Reknowned Iranian auteur, Abbas Kiarostami, has made his first non-Farsi feature, CERTIFIED COPY. The movie plays as a two-hander between Juliette Binoche, who won an award at Cannes for her performance in the film, and opera-singer William Shimmel, who makes his feature debut. He plays an English author called James Miller, in Italy to promote his book. Its central idea is that copies are as valuable as originals - and indeed, that all originals, in art, are essentially copies of the real-life model anyway. Pulled away from his lecture, Binoche's character leaves a note inviting him to meet the next day. She is a fan - he has to sign many copies of his book for her - but then again, she doesn't seem to agree with his central thesis. The opening half hour sees them argue of the nature of worth and beauty. She is fan - nervous, following his direction - and he seems irritated, spending time with her merely to pass time. The movie is hard to engage with - the conversation is too dry, too stilted - maybe a fault of the translation? The only thing that held my attention was the recognition of familiar Kiarostami tropes - conversations in cars, mobile phones interrupting conversations, the inability to communicate. The movie seems strange, disconcerting, and rather boring - but was this deliberate - the calm before the storm?

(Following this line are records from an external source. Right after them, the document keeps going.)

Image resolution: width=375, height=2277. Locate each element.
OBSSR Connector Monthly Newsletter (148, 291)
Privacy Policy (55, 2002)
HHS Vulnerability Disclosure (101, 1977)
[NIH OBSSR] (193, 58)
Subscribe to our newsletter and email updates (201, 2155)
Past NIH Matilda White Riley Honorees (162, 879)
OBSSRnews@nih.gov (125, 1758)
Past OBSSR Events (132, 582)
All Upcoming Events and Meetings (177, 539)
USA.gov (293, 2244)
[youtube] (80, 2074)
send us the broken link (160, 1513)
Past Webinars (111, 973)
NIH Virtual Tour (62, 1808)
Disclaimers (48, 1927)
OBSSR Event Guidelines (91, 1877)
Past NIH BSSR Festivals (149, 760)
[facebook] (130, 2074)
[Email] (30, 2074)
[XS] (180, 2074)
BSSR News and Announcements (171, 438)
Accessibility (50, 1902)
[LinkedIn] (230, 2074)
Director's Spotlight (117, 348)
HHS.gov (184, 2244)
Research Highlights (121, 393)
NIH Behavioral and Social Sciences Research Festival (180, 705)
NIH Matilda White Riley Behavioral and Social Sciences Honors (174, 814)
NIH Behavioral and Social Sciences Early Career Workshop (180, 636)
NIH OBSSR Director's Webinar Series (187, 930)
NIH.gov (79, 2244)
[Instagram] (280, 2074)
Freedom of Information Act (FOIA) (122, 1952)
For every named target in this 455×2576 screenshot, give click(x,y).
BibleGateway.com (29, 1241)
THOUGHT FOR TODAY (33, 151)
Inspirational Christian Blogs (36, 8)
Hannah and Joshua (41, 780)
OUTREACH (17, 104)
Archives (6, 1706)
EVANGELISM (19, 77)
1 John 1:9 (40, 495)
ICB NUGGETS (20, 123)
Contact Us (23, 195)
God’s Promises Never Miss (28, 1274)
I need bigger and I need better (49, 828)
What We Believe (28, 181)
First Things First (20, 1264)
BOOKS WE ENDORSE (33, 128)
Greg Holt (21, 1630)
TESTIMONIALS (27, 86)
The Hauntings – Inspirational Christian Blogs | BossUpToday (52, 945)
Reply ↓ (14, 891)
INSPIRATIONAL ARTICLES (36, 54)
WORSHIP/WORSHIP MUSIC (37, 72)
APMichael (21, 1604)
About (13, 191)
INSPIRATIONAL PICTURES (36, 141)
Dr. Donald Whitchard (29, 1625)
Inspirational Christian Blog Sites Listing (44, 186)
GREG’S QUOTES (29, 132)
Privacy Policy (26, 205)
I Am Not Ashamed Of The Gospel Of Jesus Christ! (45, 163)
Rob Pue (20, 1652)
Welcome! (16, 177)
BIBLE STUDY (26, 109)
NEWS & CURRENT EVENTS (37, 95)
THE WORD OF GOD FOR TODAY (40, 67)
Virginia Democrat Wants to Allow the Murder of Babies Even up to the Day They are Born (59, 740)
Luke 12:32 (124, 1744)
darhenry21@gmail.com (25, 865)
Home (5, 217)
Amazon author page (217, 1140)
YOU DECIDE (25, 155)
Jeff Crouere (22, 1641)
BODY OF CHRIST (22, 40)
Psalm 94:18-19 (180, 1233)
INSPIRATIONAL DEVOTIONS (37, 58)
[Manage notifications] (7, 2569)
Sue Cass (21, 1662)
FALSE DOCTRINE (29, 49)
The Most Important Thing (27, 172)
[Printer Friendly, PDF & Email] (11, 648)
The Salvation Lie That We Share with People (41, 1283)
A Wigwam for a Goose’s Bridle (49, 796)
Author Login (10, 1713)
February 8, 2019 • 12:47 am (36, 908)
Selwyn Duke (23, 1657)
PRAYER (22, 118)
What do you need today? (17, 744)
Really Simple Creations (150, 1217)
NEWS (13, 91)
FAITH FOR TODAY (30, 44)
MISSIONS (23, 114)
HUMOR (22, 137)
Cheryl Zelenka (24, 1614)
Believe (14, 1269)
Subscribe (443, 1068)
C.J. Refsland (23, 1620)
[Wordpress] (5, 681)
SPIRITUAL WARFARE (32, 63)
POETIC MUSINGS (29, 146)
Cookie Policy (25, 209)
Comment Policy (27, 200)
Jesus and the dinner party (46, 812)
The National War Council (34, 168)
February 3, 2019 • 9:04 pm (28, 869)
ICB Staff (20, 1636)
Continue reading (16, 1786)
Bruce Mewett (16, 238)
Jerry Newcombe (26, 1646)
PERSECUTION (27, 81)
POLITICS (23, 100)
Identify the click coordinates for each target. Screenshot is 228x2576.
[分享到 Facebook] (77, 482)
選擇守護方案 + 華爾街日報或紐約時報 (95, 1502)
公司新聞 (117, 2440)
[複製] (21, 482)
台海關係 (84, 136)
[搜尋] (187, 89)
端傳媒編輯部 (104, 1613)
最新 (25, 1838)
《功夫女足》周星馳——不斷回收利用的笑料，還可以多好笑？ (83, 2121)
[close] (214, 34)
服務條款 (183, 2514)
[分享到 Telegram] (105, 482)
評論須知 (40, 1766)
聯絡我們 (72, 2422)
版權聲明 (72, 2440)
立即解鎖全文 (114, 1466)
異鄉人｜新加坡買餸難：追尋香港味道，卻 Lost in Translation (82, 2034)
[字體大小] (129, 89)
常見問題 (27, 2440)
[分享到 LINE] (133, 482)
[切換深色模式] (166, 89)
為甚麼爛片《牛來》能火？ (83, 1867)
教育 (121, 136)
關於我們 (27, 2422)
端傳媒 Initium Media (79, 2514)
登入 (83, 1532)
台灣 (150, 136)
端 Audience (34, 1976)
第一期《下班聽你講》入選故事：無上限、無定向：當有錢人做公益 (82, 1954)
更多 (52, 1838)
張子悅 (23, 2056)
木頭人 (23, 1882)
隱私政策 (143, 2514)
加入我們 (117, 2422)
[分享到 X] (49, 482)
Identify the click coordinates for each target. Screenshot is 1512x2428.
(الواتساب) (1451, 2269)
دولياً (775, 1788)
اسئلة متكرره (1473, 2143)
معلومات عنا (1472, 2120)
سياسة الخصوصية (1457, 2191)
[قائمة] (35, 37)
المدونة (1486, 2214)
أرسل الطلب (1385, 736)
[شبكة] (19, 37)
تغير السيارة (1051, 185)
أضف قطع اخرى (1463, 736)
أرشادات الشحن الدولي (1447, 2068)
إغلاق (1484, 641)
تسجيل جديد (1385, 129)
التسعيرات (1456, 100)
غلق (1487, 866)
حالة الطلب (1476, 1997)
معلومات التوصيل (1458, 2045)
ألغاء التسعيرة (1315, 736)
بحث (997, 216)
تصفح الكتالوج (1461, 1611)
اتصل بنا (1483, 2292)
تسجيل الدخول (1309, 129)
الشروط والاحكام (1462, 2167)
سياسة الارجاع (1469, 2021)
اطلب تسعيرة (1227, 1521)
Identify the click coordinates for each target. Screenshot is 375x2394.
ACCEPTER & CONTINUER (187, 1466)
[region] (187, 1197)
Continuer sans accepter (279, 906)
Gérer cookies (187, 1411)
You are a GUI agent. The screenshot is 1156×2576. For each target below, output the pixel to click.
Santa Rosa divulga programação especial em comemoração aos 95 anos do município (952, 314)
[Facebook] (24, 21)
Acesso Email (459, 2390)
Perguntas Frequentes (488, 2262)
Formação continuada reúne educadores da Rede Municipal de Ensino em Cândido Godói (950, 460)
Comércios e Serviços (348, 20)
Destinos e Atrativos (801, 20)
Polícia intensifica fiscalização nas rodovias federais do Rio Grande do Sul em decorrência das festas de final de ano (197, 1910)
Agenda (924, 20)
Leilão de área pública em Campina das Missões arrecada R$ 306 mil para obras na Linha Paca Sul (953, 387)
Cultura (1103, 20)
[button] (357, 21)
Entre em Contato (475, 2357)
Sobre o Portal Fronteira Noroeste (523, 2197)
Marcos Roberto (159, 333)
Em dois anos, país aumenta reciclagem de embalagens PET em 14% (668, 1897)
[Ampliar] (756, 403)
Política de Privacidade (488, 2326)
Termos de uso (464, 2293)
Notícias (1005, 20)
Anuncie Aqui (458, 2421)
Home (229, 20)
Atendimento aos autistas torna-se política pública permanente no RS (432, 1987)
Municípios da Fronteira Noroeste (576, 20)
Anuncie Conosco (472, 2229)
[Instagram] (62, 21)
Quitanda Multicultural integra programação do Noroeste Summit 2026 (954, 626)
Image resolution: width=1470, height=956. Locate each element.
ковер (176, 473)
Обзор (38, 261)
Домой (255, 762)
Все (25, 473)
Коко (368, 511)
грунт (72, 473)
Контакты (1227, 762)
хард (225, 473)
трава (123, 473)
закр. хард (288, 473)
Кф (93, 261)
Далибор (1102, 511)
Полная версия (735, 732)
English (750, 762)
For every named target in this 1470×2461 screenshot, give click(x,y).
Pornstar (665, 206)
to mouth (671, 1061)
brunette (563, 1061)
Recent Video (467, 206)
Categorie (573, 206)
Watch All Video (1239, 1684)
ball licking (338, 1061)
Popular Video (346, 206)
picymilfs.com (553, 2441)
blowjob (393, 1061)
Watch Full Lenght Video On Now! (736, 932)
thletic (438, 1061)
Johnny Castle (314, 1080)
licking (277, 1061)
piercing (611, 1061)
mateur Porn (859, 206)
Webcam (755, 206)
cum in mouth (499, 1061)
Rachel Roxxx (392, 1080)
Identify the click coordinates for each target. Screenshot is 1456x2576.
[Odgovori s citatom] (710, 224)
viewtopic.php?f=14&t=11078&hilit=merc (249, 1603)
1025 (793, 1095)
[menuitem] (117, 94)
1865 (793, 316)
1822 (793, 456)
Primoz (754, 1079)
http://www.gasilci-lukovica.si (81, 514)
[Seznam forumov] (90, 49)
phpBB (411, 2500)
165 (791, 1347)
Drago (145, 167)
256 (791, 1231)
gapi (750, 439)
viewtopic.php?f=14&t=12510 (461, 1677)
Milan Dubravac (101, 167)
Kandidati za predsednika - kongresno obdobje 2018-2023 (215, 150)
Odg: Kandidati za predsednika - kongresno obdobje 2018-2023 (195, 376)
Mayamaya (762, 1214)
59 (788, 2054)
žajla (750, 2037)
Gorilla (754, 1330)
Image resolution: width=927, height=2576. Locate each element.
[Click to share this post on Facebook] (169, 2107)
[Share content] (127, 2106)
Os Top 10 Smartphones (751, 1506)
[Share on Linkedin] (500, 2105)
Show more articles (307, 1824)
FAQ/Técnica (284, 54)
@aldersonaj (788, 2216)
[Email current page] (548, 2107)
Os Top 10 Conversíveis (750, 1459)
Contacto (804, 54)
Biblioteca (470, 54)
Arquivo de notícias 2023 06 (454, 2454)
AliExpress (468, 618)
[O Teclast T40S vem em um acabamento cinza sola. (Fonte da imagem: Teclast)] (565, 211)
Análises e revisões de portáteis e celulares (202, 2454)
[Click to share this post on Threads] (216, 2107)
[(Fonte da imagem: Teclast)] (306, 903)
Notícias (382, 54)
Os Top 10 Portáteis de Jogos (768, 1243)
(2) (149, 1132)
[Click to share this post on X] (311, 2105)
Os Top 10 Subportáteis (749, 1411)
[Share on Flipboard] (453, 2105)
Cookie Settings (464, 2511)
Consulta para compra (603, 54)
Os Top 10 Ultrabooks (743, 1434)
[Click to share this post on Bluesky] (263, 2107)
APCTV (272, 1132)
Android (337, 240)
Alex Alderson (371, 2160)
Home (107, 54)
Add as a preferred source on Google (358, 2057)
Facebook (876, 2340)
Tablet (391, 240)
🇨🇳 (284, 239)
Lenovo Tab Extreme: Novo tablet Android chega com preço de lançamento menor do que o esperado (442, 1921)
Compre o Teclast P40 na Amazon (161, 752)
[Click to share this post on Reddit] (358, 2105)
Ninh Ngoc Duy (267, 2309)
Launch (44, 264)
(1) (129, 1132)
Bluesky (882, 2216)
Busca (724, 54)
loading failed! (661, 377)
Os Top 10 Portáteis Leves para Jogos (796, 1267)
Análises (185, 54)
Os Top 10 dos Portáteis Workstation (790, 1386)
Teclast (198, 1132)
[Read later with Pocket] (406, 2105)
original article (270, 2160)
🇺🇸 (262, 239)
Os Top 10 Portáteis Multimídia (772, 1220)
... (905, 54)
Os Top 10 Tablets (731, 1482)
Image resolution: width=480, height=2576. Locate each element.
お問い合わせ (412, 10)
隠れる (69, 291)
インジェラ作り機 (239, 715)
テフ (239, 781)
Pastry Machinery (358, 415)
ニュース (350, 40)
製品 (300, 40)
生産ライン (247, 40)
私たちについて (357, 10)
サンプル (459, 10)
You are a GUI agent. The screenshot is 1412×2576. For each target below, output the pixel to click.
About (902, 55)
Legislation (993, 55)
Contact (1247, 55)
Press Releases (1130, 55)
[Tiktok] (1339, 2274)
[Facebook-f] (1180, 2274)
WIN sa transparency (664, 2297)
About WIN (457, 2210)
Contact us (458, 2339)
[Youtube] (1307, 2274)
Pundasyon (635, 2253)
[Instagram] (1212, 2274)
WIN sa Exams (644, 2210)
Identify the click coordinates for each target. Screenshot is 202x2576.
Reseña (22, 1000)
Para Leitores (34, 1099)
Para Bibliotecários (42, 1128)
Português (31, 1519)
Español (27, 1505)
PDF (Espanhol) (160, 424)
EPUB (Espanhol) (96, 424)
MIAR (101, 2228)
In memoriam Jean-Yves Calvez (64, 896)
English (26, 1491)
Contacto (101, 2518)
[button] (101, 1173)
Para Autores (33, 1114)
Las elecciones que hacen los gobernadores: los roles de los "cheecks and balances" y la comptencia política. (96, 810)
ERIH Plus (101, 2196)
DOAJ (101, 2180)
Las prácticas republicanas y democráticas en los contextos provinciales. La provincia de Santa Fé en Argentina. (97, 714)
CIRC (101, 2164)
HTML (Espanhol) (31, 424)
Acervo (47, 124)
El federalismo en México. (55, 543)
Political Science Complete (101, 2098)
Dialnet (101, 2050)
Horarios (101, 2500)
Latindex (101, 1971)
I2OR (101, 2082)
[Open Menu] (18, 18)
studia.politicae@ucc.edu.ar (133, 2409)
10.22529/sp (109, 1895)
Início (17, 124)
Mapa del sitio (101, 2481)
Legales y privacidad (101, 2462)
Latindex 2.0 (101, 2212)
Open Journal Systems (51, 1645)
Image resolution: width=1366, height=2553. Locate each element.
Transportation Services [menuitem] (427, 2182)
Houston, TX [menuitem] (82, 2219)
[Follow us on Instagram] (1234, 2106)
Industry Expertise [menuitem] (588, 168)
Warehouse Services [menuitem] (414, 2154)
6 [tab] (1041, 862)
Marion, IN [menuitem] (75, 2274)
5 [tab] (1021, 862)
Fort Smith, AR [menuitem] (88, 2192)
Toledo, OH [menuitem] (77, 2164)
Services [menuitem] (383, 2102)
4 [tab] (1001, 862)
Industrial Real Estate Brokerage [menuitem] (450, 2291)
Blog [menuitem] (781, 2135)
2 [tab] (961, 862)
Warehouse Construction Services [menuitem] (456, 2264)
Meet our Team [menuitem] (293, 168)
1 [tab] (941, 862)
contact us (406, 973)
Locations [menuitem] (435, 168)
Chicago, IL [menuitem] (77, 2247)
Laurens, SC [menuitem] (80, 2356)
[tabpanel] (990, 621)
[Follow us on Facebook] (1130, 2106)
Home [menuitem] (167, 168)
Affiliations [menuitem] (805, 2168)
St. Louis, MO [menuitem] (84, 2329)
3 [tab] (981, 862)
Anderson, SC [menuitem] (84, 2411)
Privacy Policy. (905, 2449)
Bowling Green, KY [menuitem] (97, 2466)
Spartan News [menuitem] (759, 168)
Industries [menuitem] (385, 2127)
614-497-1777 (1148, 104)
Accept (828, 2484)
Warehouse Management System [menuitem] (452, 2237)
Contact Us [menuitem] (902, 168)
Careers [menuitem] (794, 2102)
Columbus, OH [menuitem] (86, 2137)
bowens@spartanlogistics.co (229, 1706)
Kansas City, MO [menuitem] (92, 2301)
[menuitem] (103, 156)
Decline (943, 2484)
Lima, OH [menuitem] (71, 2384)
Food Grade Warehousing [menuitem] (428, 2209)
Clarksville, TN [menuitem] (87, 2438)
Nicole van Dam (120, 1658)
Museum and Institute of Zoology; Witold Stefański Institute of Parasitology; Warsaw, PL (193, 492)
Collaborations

Something changes in the movie when the protagonists drive to a Tuscan hill-town and take a coffee. James describes the inspiration for the book - having observed a scene with a mother and son in Florence. He does not finish describing it, but it has a deep emotional impact on Binoche's character. Was she the mother? Why is she crying? Why does he callously get up to take a call regardless of her distress? We will never know - this just isn't that kind of film. The second occurrence in the cafe that shifts the gears of the film is that the proprietress mistakes them to be a married couple. Binoche's character falls in with the mistake, and soon James does too. The tension increases - the disquiet increases. By playing husband and wife without ever discussing why or whether too, they don't just flirt, or have moments of tenderness, but bicker and disagree. Binoche's character resents her husbands long absences and neglect of their teenage son. Using the man in front of her as a proxy - a copy - she vents her frustration and he responds in kind. The intensity of the exchange makes us wonder if they are really acting or if they were acting in the first part of the film - are they really husband and wife?
The film is hard to read - or rather there are many ways in which to read it. But what troubles me is that I can't read its success because even the performances are hard to pin down. Is William Shimmel a wooden actor - outclassed by Binoche? Or is he playing a character that's meant to be wooden, callous, emotionally avoidant? Is Binoche's performance bad because it occasionally veers into hamminess? Or is she playing a woman who is melodramatic, emotionally unstable, needy?
Overall, I found CERTIFIED COPY intellectually interesting but ultimately unsatisfying. I admired it more than enjoying it. It raised interesting questions about proxies and originals, and the difficulty of communication. But it also raised too many questions about the essential quality of the performances - and I suspect the answers would not be forgiving to either actor. So, overall, a noble failure, but far better to fail at something provocative and slipper than mundane.
CERTIFIED COPY played Cannes 2010 and was released in France, Italy and the Netherlands earlier this year. It is currently on release in the UK.